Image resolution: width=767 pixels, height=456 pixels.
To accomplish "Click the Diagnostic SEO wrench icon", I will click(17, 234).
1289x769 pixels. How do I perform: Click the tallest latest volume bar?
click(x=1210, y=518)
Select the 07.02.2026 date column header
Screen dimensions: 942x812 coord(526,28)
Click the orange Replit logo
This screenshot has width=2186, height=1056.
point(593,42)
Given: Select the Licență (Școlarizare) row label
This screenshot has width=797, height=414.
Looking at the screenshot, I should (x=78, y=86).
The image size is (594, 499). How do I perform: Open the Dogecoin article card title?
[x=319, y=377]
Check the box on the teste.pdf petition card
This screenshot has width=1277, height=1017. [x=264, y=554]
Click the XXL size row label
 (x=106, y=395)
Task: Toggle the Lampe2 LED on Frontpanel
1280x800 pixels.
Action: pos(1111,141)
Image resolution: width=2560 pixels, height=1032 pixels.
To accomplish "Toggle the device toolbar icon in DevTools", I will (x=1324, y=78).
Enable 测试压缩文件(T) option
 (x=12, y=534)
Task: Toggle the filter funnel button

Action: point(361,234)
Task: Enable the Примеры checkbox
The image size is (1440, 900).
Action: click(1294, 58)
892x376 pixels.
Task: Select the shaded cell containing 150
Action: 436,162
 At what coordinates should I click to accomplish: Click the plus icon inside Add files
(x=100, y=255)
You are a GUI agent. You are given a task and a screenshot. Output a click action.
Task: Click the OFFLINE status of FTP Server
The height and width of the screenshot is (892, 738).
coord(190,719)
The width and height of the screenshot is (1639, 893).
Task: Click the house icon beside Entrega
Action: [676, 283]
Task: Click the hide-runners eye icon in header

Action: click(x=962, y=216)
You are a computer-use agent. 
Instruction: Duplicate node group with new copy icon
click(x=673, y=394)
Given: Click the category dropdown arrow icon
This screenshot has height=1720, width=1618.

• • •

- _Task statement_:
Produce an identical printout of the material above.

- _Written answer_:
Image resolution: width=767 pixels, height=456 pixels.
To accomplish "Click the Diagnostic SEO wrench icon", I will click(17, 234).
1289x769 pixels. How do I perform: Click the tallest latest volume bar?
click(x=1210, y=518)
Select the 07.02.2026 date column header
Screen dimensions: 942x812 coord(526,28)
Click the orange Replit logo
This screenshot has width=2186, height=1056.
point(593,42)
Given: Select the Licență (Școlarizare) row label
This screenshot has width=797, height=414.
Looking at the screenshot, I should (x=78, y=86).
The image size is (594, 499). How do I perform: Open the Dogecoin article card title?
[x=319, y=377]
Check the box on the teste.pdf petition card
This screenshot has width=1277, height=1017. [x=264, y=554]
Click the XXL size row label
 (x=106, y=395)
Task: Toggle the Lampe2 LED on Frontpanel
1280x800 pixels.
Action: pos(1111,141)
Image resolution: width=2560 pixels, height=1032 pixels.
To accomplish "Toggle the device toolbar icon in DevTools", I will (x=1324, y=78).
Enable 测试压缩文件(T) option
 (x=12, y=534)
Task: Toggle the filter funnel button

Action: point(361,234)
Task: Enable the Примеры checkbox
The image size is (1440, 900).
Action: click(1294, 58)
892x376 pixels.
Task: Select the shaded cell containing 150
Action: 436,162
 At what coordinates should I click to accomplish: Click the plus icon inside Add files
(x=100, y=255)
You are a GUI agent. You are given a task and a screenshot. Output a click action.
Task: Click the OFFLINE status of FTP Server
The height and width of the screenshot is (892, 738).
coord(190,719)
The width and height of the screenshot is (1639, 893).
Task: Click the house icon beside Entrega
Action: [676, 283]
Task: Click the hide-runners eye icon in header

Action: click(x=962, y=216)
You are a computer-use agent. 
Instruction: Duplicate node group with new copy icon
click(x=673, y=394)
Given: Click the category dropdown arrow icon
This screenshot has height=1720, width=1618.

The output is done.